Mo­tive sought in four deaths

Sus­pect cousins started small

The Denver Post - - NEWS - By An­thony Iza­guirre and Michael R. Sisak

PHILADEL­PHIA» The cousins started small — breakins, jew­elry heists and traf­fic vi­o­la­tions — but on Fri­day they were charged in a grisly crime spree that ended with po­lice un­earthing the bod­ies of four young men from two pits buried deep on a sprawl­ing fam­i­ly­owned farm.

Po­lice found the miss­ing men af­ter a gru­el­ing, five­day search in swel­ter­ing heat and pelt­ing rain, but it’s still not clear why the 20-year-old sus­pects’ crimes es­ca­lated from petty of­fenses.

For Cosmo Dinardo, whose lawyer said he con­fessed to all four killings in ex­change for be­ing spared the death penalty, brushes with the law be­gan in his early teenage years.

He was about 14 when the Ben­salem Po­lice Depart­ment first had con­tact with him. Over the next six years, he had more than 30 run-ins with its of­fi­cers, depart­ment di­rec­tor Fred­er­ick Har­ran said, al­though court fil­ings re­flect only the mi­nor in­frac­tions and traf­fic stops that came af­ter age 18.

A year and a day be­fore he ad­mit­ted to killing the miss­ing men, light­ing three of them on fire and us­ing a back­hoe to load the charred bod­ies into an oil tank that he buried more than 12 feet deep on his par­ents’ farm, a fam­ily mem­ber had Dinardo in­vol­un­tar­ily com­mit­ted to a men­tal in­sti­tu­tion.

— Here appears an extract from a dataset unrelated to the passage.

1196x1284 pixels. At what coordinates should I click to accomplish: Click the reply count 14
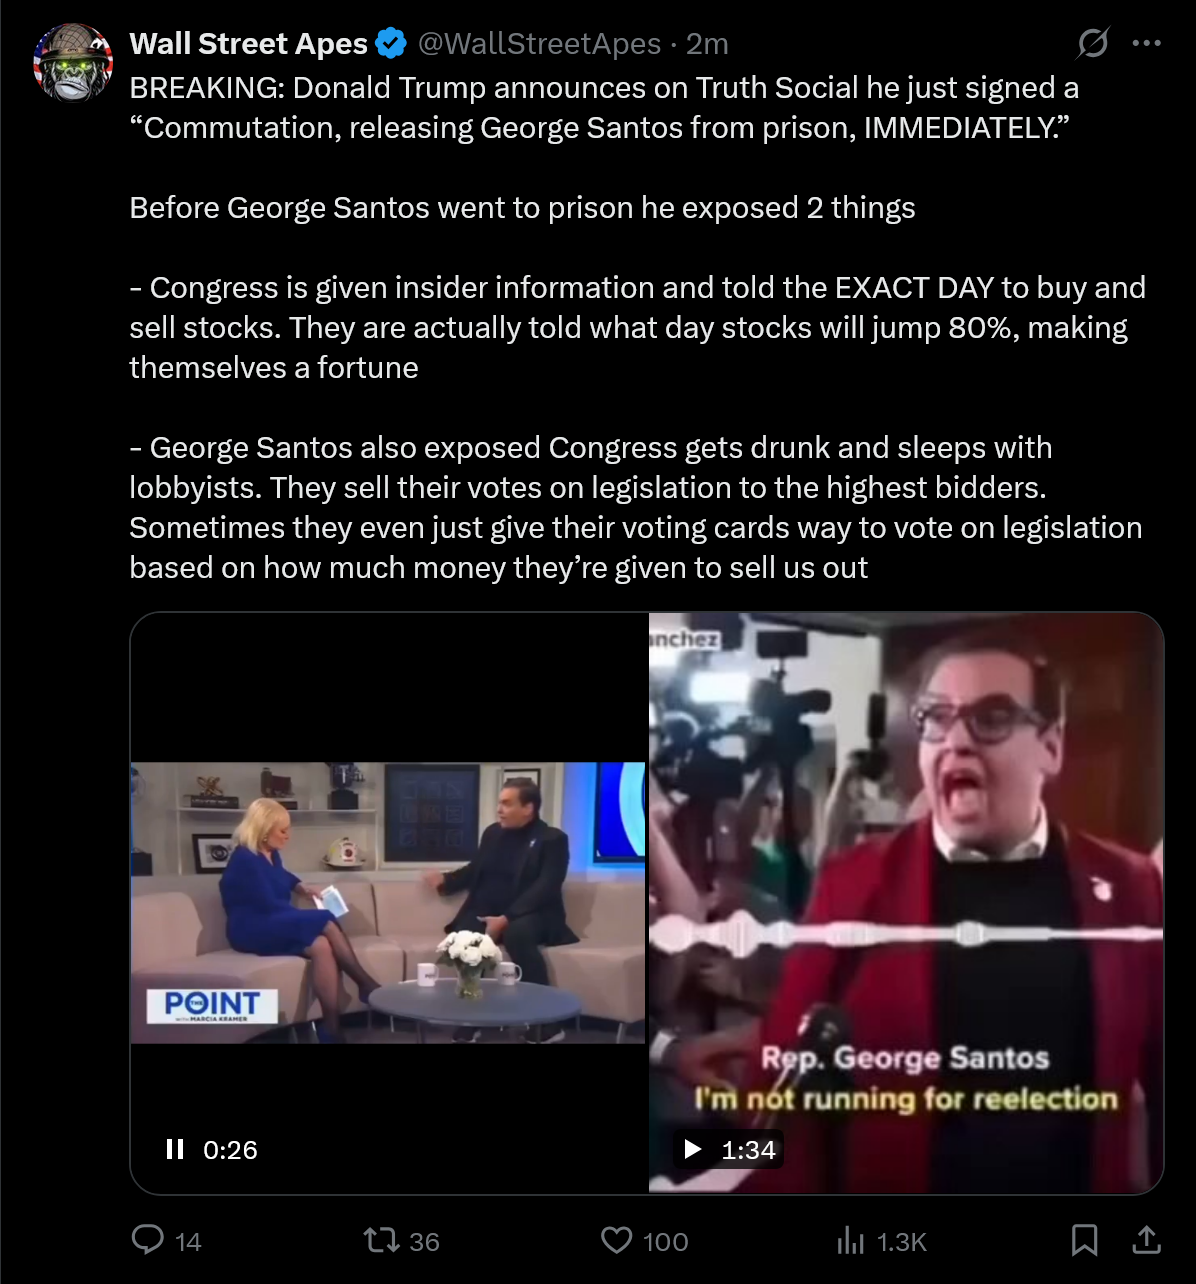188,1242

De­tails of his in­sti­tu­tion­al­iza­tion re­main un­clear, but he was barred by law from own­ing a firearm after­ward. Nonethe­less, when Ben­salem po­lice re­sponded to a re­port of gun­fire in Fe­bru­ary, an of­fi­cer found Dinardo in his truck with a 20-gauge shot­gun and ex­tra am­mu­ni­tion. He ac­knowl­edged his his­tory of men­tal ill­ness, Har­ran said.

“A year later, here we are,” Har­ran said Fri­day. “The sys­tem is bro­ken.”

De­spite the men­tal health com­mit­ment and fre­quent in­ter­ac­tions with po­lice, Dinardo still man­aged to sell guns and mar­i­juana in the area, ac­cord­ing to a source fa­mil­iar with Dinardo’s con­fes­sion.

A po­lice af­fi­davit con­firmed the source’s story — Dinardo lured each of the vic­tims to his fam­ily’s 90acre Sole­bury Town­ship farm un­der the guise of mar­i­juana deals.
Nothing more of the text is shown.